In una società sempre più anziana come quella italiana, la condizione di vita degli over 65 è diventata uno degli indicatori che maggiormente pesano nel quadro complessivo dello stato di salute del Paese. C’è una consapevolezza diffusa del ruolo degli anziani e delle ovvie differenze che mediamente accompagnano la condizione di chi è uscito da poco (o da qualche anno) dal mondo del lavoro (65-75 anni) e di chi invece si avvicina o ha già superato (e talvolta di molto) la soglia psicologica degli 80 anni. È risaputo quanto gli anziani nonni possano essere “una mano santa” per i propri figli e nipoti, vale a dire non solo un aiuto valido e utilissimo nei frenetici ritmi quotidiani, ma un vero e proprio pilastro di welfare familiare e sociale, peraltro completamente gratuito. Il report Passi d’Argento dell’Istituto Superiore di Sanità evidenzia come oltre un anziano su quattro sia una risorsa per i propri familiari o per la collettività, e, ciò nonostante, il fatto che la frequentazione di luoghi di aggregazione come parrocchie o centri anziani sia in calo significativo: si è passati dal 29% del 2018/19 al 25% del 2022/23.

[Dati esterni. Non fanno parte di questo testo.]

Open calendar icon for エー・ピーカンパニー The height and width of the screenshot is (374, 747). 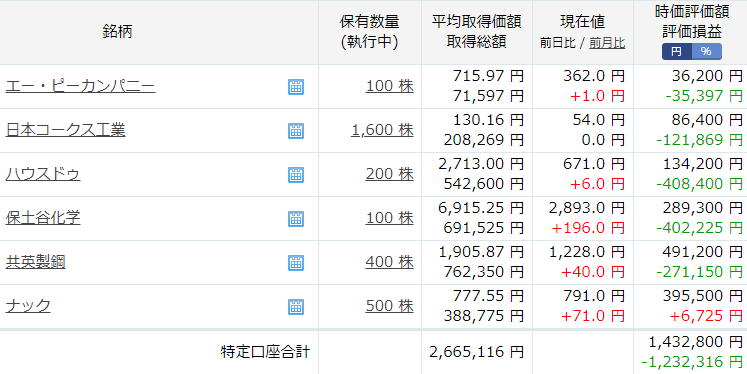296,87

In effetti, secondo quanto ci riportano tutte le principali indagini su questo universo di popolazione, il vero e grande nemico di chi ha più di 65 anni si chiama solitudine: è l’assenza di reti e relazioni che espone al rischio di isolamento sociale, e viceversa è la presenza di reti e relazioni a dimostrarsi essenziale per il benessere di questa comunità.

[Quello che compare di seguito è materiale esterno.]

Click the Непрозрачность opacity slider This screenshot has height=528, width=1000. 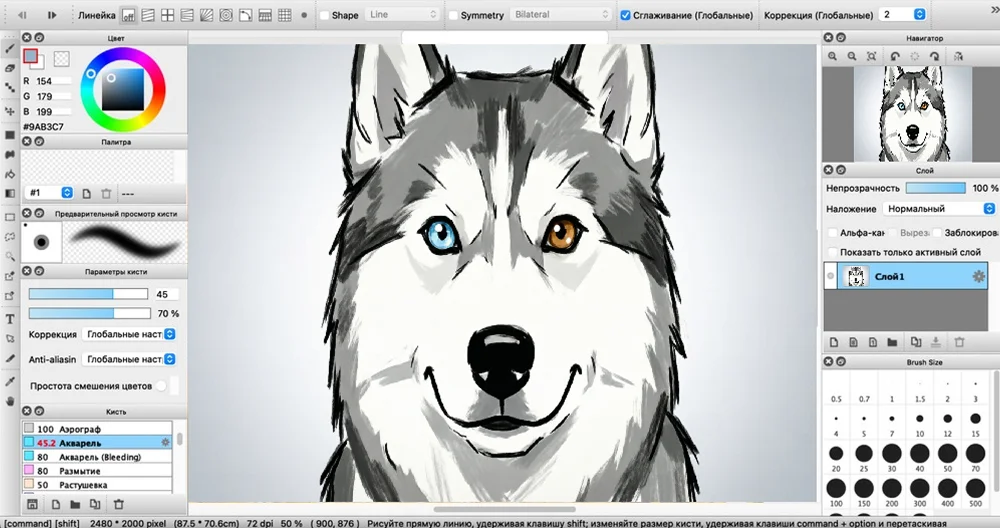(x=936, y=188)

L’Istituto Superiore di Sanità evidenzia come negli ultimi anni si stia osservando una lenta ma costante riduzione della quota di persone a rischio di isolamento sociale: esso si attestava al 20% degli ultrasessantacinquenni nel 2016/17 per scendere al 17% nel 2018/19, al 16% nel 2020/21, al 15% nel biennio 2022/23. Un calo che la pandemia sembra aver rallentato ma non bloccato del tutto.

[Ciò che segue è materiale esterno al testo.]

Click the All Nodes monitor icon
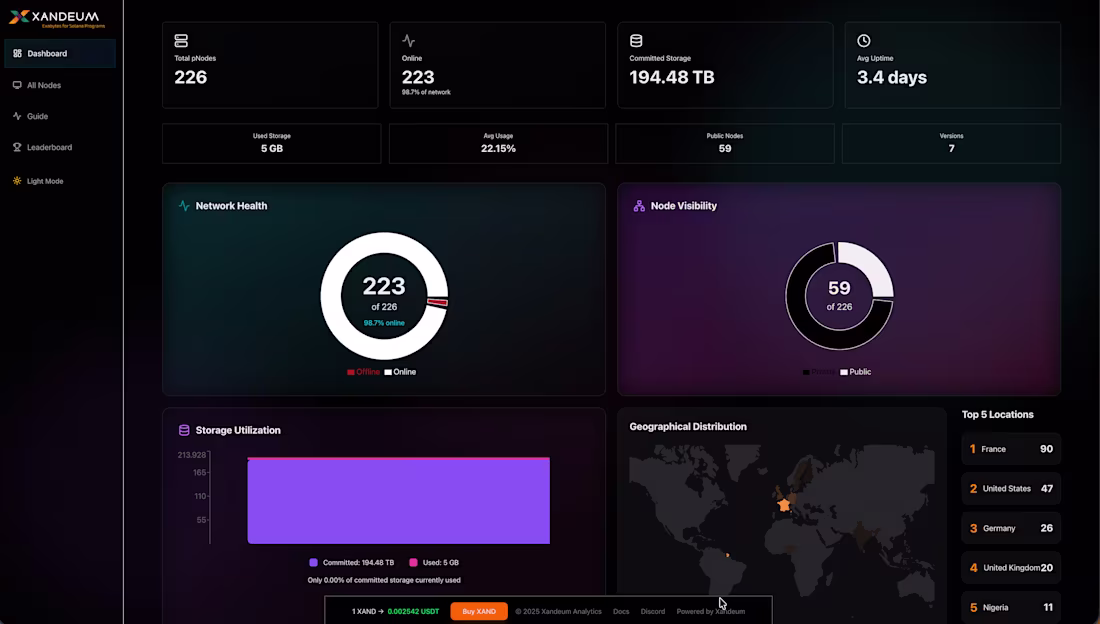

Interessante poi che la condizione di isolamento sociale non mostri significative differenze di genere e sia più frequente fra gli ultra-ottantacinquenni (32% rispetto al 10% fra i 65-74enni), tra chi ha un basso livello di istruzione (24% rispetto al 10% fra persone più istruite), fra chi ha maggiori difficoltà economiche (27% rispetto all’11% fra chi non ne ha) e fra i residenti nelle regioni meridionali (20% rispetto il 13% nel Centro e 10% nel Nord). «È necessario – sintetizza il presidente dell’ISS – spezzare il cerchio di solitudine che si stringe intorno agli anziani perché questa condizione psicologica influisce in modo significativo sulla qualità della loro vita e della loro salute».